However, equestrian friends of mine insist that riding’s an exhilarating experience. “You’ve no idea what you’re missing!” And so, FOMO (Fear Of Missing Out) trumping FOFO (Fear Of Falling Off), I race off to the KZN Midlands to conquer my equinophobia at four trail-riding establishments.
Midlands Meander Horse Trails operates from a tranquil farm in Lidgetton. Belinda and Adam Campbell offer several trails, starting with pony rides for small children and progressing to cross-country outrides to Caversham for experienced riders.
My level is Introduction to Riding (a rung up from pony rides) and Belinda gives me the lowdown on fundamentals such as where to stand (at the horse’s shoulder), safety protocol, and equestrian etiquette, like mounting on the ‘near’ (left) side.
That established, we head out on a trail though scenic countryside, Belinda in front holding a lead-rein attached to my ride Savannah, who was rescued from the abattoir. I couldn’t have anticipated a more pleasing, confidence-boosting introduction to riding.
We chat all the way, with Belinda – a Springbok polocrosse player and chair of the Lion’s River Polocrosse Club – sharing some interesting facts about riding. Did you know an hour-long ride burns as many calories (in the human) as does a 30-minute jog? Now there’s a compelling reason to ride.
I learn too that most of Belinda’s herd are, like Savannah, rescues she’s rehabilitated using a natural, horse-whisperer approach. Certainly she has a close rapport with horses, which isn’t surprising when you consider she’s been around them for as long as she can remember. “I rode with my mother when I was a baby, and got my first pony when I was four.”
Back at the farm, I replace all those lost calories with one of the scrumptious waffles Adam conjures up in the Waffle Inn, a rustic café that looks onto paddocks, where horses graze and geese mingle with Angora goats, whose mohair wool is spun and sold on site. An added attraction at this pleasingly eclectic venue is the Last Chance Book Lounge, a treasury of second-hand books over which I’d have lingered if I’d had the chance. But I have to gallop off to another appointment, with another horse.
From beginner to winner
Buffelsbosch Equestrian is on a magnificent property three kilometres down the Lidgetton Valley Road. Ryan and Jess James dreamed of raising their family in the countryside and giving them the chance to ride, just like they’d enjoyed as youngsters.

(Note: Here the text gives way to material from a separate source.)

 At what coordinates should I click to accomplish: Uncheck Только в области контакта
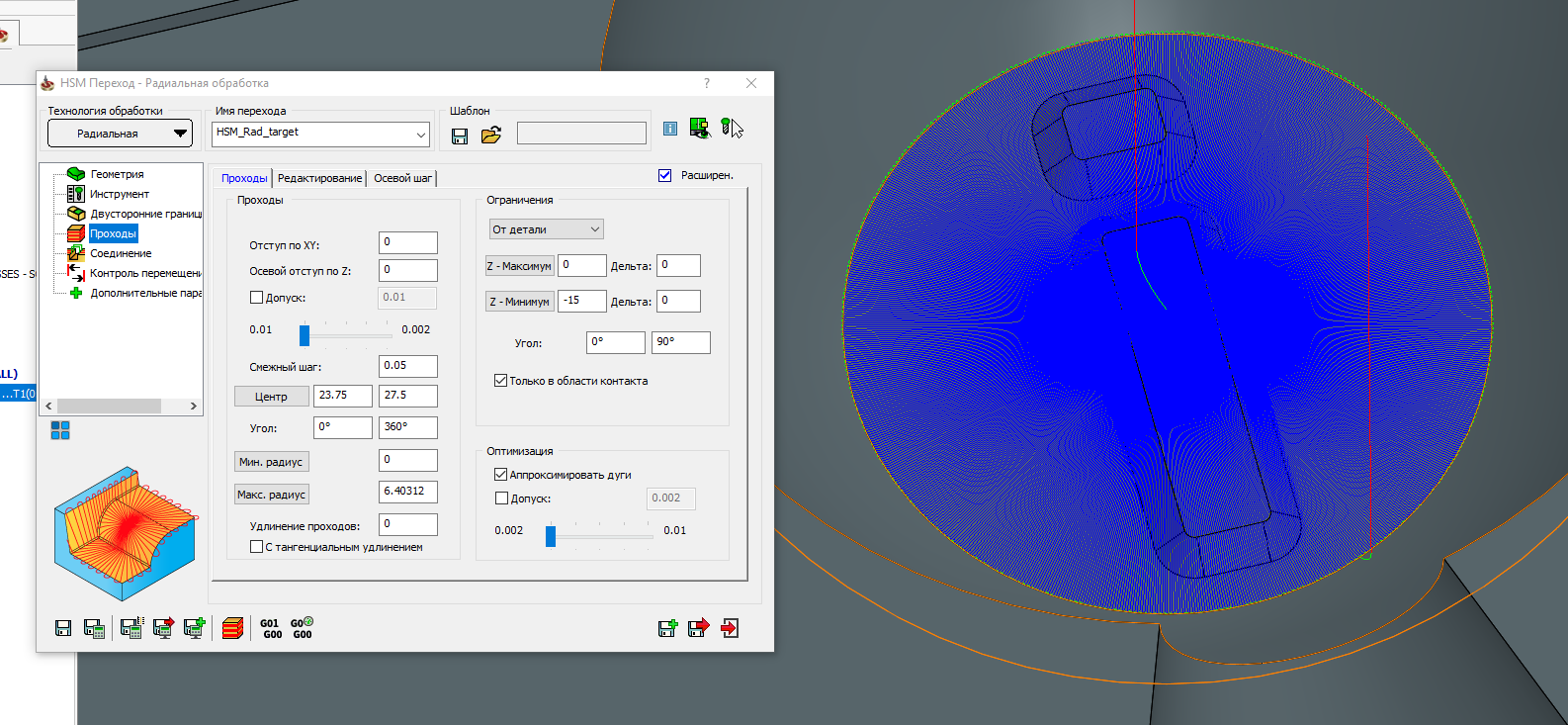click(501, 381)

Buffelsbosch was originally a dairy farm owned by Jess’s uncle, who sold the property to her father in 2015. “We told Jess’ dad about our dream,” Ryan says. “Three months later, Buffelsbosch Equestrian was born.” The plan was to run a livery yard and offer outrides but, Ryan explains, “Little did we know there was a massive demand for an equestrian facility that offers everything from events to outrides.”

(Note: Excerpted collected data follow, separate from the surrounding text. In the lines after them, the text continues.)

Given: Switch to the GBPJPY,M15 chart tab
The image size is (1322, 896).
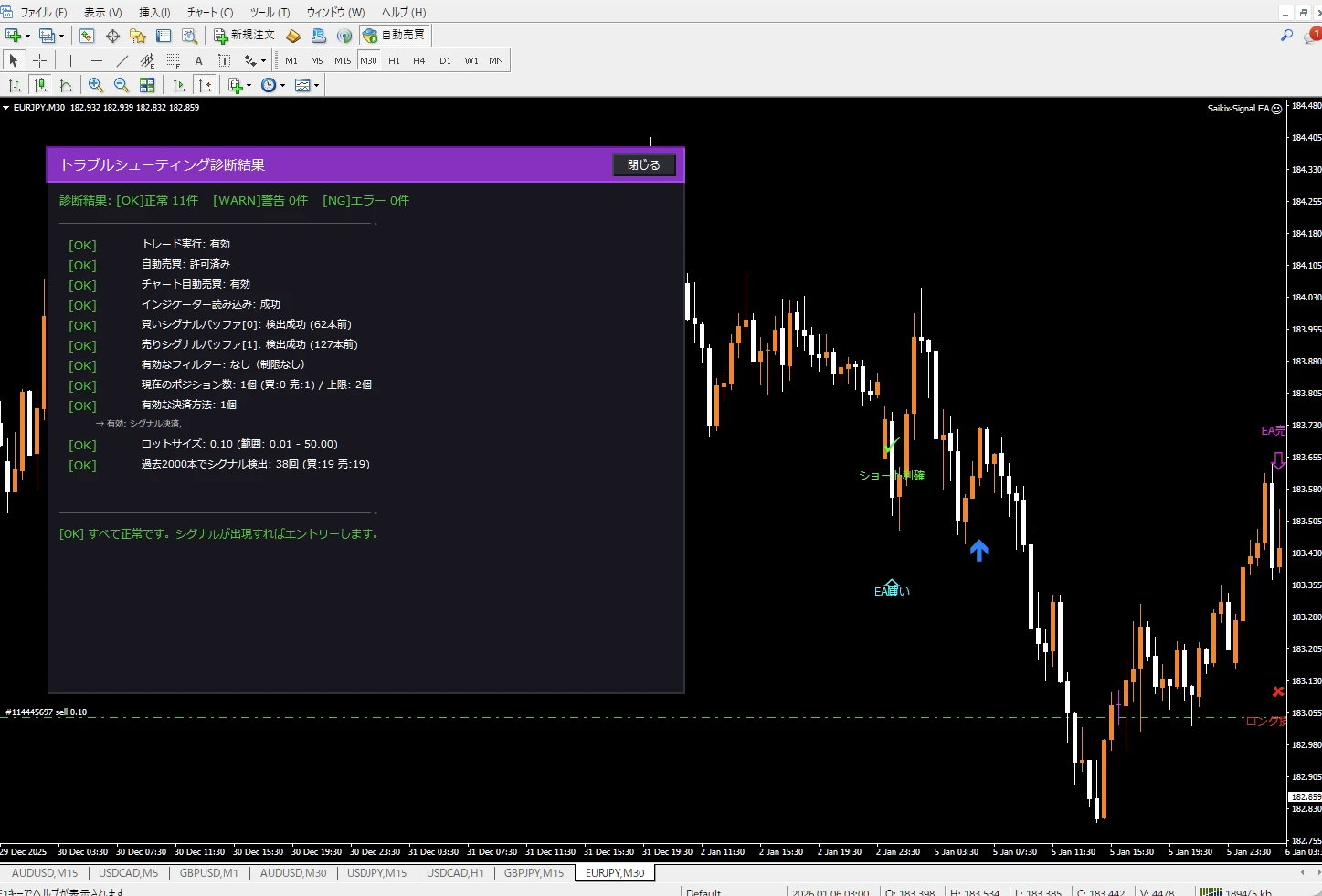Looking at the screenshot, I should click(534, 873).
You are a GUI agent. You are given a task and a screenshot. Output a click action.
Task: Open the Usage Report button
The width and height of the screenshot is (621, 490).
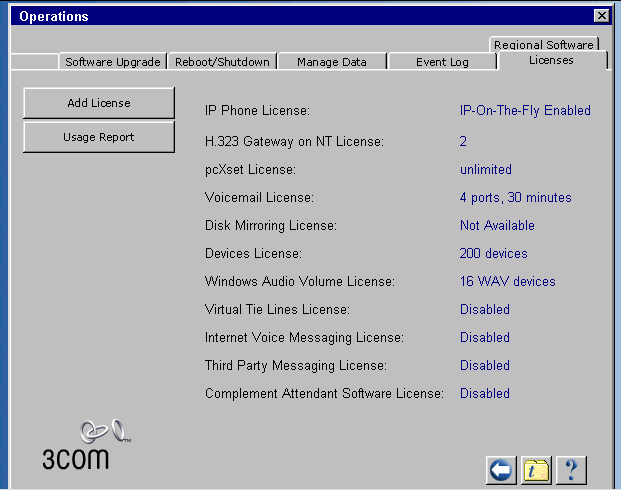click(x=98, y=137)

Buffelsbosch is an impressive place, with superior stables, a clubhouse, arenas, and expansive paddocks. “We built everything from scratch as there was nothing for horses,” says Ryan.

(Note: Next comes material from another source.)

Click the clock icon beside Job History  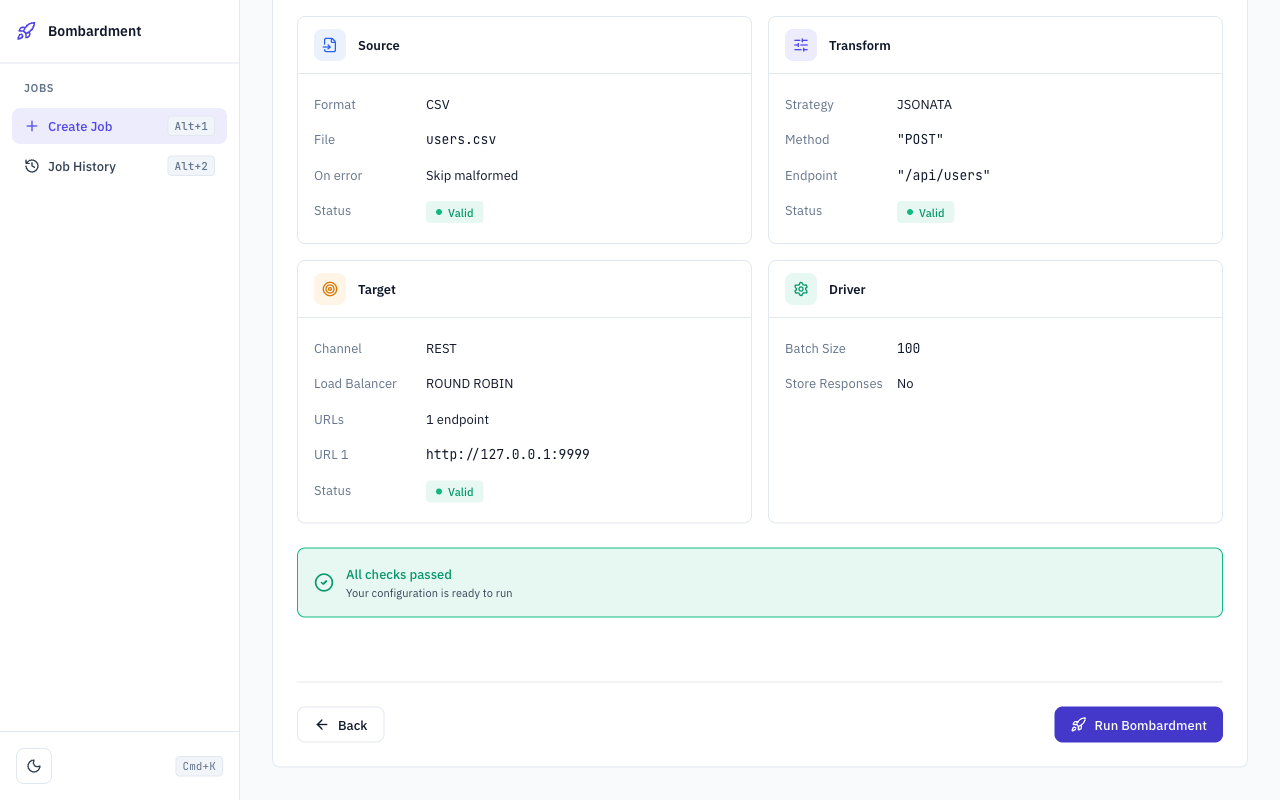pos(30,166)
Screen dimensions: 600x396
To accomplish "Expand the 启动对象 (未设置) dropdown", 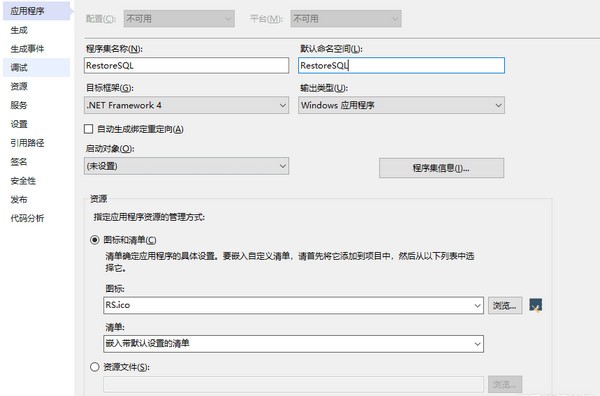I will pos(186,166).
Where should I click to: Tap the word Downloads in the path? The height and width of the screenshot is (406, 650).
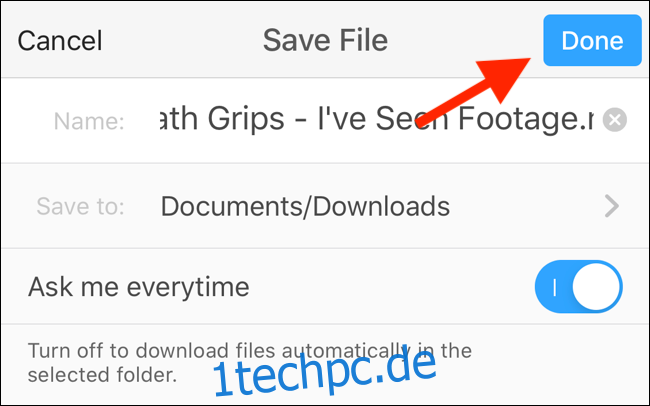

Aside from the equestrian facilities, on offer are two beginner’s trails lasting an hour and two hours respectively and, for experienced riders, there’s a three-hour ride or a half-day adventure. The horses, for the most part, are adoptees from the Coastal Horse Care Unit. After receiving plenty of TLC they’re sound, happy animals.
At the start of a trail, Ryan gives a safety briefing and refers to the potential dangers of riding. But in the same breath, he adds, “Main thing is to not be scared. Ride confidently and you’ll have a great time.” And I do.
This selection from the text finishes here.